RFC7592 - OAuth 2.0 Dynamic Client Registration Management Protocol

Specifies whether Dynamic Client Registration Management capabilities shall be enabled. When enabled, the authorization server shall expose Update and Delete operations as defined in RFC 7592, allowing clients to modify or remove their registration entries using Registration Access Tokens for client lifecycle management operations.

default value:

{
  enabled: false,
  rotateRegistrationAccessToken: true
}
(Click to expand) features.registrationManagement options details

rotateRegistrationAccessToken

Section titled “rotateRegistrationAccessToken”
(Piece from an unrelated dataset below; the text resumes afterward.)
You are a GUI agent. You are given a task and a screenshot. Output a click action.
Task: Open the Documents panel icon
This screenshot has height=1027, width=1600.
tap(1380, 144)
Specifies whether registration access token rotation shall be enabled as a security policy for client registration management operations. When token rotation is active, the authorization server shall discard the current Registration Access Token upon successful update operations and issue a new token, returning it to the client with the Registration Update Response.

Supported values include:

  • false - Registration access tokens shall not be rotated and remain valid after use
  • true - Registration access tokens shall be rotated when used for management operations
  • Function - A function that shall be invoked to dynamically determine whether rotation should occur based on request context and authorization server policy

default value:

true

Example: (Click to expand) Dynamic token rotation policy implementation.

{
  features: {
    registrationManagement: {
      enabled: true,
      async rotateRegistrationAccessToken(ctx) {
        // return tokenRecentlyRotated(ctx.oidc.entities.RegistrationAccessToken);
        // or
        // return customClientBasedPolicy(ctx.oidc.entities.Client);
      }
    }
  }
}